List of Datasets for Artificial Intelligence, Data Science, Deep Learning and Machine Learning Projects.
This list is created for the research and experimentation of compassionate AI Lab.
- UCI Machine Learning Repository, maintains 436 data sets as a service to the machine learning community.
- MNIST – MNIST contains images for handwritten digit classification. It’s considered a great entry dataset for deep learning because it’s complex enough to warrant neural networks, while still being manageable on a single CPU. (We also have a tutorial.)
- CIFAR – The next step up in difficulty is the CIFAR-10 dataset, which contains 60,000 images broken into 10 different classes. For a bigger challenge, you can try the CIFAR-100 dataset, which has 100 different classes.

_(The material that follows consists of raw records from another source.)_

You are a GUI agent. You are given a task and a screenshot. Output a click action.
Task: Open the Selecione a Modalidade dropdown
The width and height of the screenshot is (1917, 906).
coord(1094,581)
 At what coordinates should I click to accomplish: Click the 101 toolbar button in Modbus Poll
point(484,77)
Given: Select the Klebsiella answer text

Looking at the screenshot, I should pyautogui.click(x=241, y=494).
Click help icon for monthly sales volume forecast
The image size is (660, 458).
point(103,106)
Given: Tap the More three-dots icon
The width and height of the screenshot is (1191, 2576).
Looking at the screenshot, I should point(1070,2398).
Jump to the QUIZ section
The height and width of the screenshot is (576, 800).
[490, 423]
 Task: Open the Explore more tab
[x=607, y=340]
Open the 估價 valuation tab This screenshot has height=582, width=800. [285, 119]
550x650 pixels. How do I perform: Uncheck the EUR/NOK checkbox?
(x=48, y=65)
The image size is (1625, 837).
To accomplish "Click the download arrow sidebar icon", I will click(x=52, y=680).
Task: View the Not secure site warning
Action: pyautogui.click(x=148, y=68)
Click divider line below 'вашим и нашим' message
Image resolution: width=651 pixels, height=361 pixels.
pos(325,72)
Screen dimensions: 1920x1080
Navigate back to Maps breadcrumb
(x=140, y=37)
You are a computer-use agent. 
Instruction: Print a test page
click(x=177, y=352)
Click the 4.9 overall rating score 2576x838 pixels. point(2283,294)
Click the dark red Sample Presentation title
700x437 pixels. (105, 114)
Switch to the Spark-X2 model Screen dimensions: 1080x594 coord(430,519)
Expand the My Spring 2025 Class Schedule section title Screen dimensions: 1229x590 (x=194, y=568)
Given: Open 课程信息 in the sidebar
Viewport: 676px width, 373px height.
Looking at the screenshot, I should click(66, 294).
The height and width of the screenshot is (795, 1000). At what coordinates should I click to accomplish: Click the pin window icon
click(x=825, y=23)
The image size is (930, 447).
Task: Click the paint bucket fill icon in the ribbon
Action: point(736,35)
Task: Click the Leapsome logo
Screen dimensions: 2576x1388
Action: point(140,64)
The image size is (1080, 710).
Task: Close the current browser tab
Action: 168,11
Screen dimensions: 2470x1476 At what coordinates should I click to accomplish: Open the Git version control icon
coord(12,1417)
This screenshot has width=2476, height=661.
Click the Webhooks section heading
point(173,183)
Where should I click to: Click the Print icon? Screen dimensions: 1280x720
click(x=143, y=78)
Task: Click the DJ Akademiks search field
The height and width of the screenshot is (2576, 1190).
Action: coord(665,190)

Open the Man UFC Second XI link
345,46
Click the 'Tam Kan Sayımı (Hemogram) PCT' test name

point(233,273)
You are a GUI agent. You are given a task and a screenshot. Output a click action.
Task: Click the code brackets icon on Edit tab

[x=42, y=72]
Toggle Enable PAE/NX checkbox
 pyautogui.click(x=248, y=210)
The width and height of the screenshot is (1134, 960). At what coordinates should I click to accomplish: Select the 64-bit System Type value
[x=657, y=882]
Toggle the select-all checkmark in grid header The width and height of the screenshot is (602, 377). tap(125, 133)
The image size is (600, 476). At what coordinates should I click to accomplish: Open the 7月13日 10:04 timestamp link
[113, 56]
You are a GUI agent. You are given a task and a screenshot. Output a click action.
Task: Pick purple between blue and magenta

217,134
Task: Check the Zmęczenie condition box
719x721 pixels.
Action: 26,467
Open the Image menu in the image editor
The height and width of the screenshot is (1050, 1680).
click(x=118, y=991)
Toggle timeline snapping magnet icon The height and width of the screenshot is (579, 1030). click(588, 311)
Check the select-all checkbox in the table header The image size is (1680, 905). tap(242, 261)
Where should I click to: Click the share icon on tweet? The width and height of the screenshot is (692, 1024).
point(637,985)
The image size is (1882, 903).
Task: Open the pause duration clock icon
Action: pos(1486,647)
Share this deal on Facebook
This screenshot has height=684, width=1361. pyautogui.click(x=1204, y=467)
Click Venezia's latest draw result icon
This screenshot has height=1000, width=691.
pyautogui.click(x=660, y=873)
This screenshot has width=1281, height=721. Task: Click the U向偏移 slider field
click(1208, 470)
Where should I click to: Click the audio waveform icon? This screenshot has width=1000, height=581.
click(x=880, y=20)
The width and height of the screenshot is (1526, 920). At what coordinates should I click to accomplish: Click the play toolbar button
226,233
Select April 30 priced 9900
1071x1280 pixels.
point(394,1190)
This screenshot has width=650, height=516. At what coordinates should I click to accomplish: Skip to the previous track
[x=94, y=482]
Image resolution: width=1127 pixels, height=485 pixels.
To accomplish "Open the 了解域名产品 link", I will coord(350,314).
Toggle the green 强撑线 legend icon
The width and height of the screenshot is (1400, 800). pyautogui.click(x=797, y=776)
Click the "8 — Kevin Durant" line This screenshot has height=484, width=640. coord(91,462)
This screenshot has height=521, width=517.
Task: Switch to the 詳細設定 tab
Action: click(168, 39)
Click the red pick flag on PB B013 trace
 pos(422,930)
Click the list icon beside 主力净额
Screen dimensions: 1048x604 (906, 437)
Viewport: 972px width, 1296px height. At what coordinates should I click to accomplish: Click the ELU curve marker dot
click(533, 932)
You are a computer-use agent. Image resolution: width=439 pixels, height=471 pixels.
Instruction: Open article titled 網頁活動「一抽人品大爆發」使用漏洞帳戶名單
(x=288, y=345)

- ImageNet – ImageNet hosts a computer vision competition every year, and many consider it to be the benchmark for modern performance. The current image dataset has 1000 different classes.
- YouTube 8M – Ready to tackle videos, but can’t spare terabytes of storage? This dataset contains millions of YouTube video ID’s and billions of audio and visual features that were pre-extracted using the latest deep learning models.
- Kaggle Datasets – Open datasets contributed by the Kaggle community. Here, you’ll find a grab bag of topics. Plus, you can learn from the short tutorials and scripts that accompany the datasets.
- r/datasets – Open datasets contributed by the Reddit community. This is another source of interesting and quirky datasets, but the datasets tend to less refined.